Hortensia Mi Kafchin

Self Portrait after FFS, 2024

Öl auf Leinwand

50 × 60 cm

 

Werkbeschreibung:
Das Gemälde zeigt ein Selbstporträt der Künstlerin, das vollständig in intensiven Blautönen gehalten ist. Das Gesicht ist realistisch und frontal dargestellt, mit großen, wachen Augen, leicht geöffneten Lippen und weichen, femininen Gesichtszügen. Der Blick der Figur ist ruhig, aber durchdringend, als ob sie direkt mit dem Betrachter in Kontakt tritt.

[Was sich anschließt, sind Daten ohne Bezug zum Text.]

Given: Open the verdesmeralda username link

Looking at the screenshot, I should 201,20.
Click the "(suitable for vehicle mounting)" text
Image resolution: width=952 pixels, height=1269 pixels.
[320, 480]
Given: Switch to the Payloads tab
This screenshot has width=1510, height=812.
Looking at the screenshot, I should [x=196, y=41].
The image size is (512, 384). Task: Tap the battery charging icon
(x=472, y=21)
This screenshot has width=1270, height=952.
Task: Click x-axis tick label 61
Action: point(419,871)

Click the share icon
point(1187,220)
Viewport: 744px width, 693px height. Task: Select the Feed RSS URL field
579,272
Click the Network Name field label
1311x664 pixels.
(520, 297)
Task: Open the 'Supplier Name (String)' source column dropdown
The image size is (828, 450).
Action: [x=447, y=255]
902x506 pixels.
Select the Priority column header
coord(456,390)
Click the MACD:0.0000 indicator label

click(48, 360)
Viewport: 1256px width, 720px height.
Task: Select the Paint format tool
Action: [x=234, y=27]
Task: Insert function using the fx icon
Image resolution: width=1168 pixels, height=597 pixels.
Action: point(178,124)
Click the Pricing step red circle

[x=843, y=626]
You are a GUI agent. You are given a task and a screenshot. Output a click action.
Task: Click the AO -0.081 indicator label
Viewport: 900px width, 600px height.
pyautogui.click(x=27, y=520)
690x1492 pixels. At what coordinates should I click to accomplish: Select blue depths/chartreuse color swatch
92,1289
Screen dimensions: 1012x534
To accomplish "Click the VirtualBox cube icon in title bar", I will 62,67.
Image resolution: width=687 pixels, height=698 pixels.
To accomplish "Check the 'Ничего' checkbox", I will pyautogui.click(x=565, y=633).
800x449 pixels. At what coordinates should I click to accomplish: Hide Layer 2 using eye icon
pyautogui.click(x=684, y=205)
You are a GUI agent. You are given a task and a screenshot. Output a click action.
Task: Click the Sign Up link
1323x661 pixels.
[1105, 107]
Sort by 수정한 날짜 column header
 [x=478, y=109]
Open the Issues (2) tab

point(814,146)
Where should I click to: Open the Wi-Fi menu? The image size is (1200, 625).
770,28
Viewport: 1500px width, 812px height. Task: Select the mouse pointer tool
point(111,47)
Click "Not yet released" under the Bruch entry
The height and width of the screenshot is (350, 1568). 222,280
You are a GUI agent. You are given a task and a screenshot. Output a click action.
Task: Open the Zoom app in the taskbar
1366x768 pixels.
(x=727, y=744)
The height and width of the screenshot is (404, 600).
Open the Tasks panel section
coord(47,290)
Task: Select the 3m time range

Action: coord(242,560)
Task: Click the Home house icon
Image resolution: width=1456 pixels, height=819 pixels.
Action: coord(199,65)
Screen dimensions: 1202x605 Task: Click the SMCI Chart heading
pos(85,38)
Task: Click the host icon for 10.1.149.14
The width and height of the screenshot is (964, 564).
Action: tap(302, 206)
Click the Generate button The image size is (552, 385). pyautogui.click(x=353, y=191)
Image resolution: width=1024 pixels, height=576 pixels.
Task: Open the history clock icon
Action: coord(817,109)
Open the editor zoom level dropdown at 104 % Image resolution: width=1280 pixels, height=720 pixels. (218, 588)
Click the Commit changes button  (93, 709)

Die Haare fließen sanft um das Gesicht und die Schultern, wobei die malerische Struktur zwischen glatten Flächen und grob aufgetragenen Texturen wechselt. Der Hintergrund ist dunkelblau und weist eine abstrakte, fast ornamentale Struktur auf, mit einer auffälligen, spitzen, geometrischen Form auf der rechten Seite des Bildes.

 

Katalogtext:
Hortensia Mi Kafchin wurde 1986 in Galați/Rumänien geboren. Im Jahr 2010 schloss sie ihr Studium an der Universität für Kunst und Design in Cluj-Napocha/Rumänien ab, wo sie sich auf Keramik, Glas und Metall spezialisiert hatte. Anschließend arbeitete sie als Assistentin des Malers Adrian Ghenie (* 1977) und übernahm später dessen Atelier in einer verlassenen Fabrik in Cluj-Napoca. Wie Ghenie gehörte sie einem Netzwerk lokaler Künstler:innen an, das mit der Kunstakademie in Cluj-Napocha verbunden war. In den frühen 2000er Jahren erlangten diese jungen Künstler:innen internationale Bekanntheit als die sogenannte Cluj Connection. Seit 2016 lebt Kafchin in Berlin. In Kafchins Bildikonografie verbindet sich Science-Fiction mit antiker Mythologie. Häufig treffen in ihren Werken Menschen und Maschinen aufeinander – manchmal als Gegner, meist jedoch als Hybride. Oft zeigt sie den menschlichen Körper als Baustelle inmitten eines Transformationsprozesses – umgeben von Gerüsten, in chemischen Laboren platziert oder Medikamenten ausgesetzt. Hortensia Mi Kafchin, die in einem männlichen Körper mit dem Namen Mihuț Boșcu Kafchin aufwuchs und sich derzeit in der geschlechtlichen Transition befindet, nutzt diesen Motivkanon, um persönliche sowie gesellschaftliche Konstruktionen von Geschlecht und Identität zu visualisieren. Das Self Portrait after FFS („Selbstportrait nach FFS“) gehört zu einer Reihe von Selbstbildnissen, die Kafchins Transitionsprozess begleiten. Es zeigt sie nach einer Facial Feminization Surgery (Gesichts-Feminisierungs-Operation), die Kafchin 2024 durchführen ließ. Unter FFS versteht man einen chirurgischen Eingriff, der darauf abzielt, die Gesichtszüge einer Person weiblicher zu gestalten, um das Wohlbefinden sowie die Übereinstimmung mit der neuen geschlechtlichen Identität zu befördern. Kafchin hat die Zeichnung auf monochromem, blaufarbenem Grund ausgeführt. Die Farbe Blau steht in der Kunstgeschichte für die Nacht, für Melancholie und tief empfundene Emotionen. Das Porträt zeigt sie mit einem leichten Lächeln und einem intensiven, prüfenden Blick.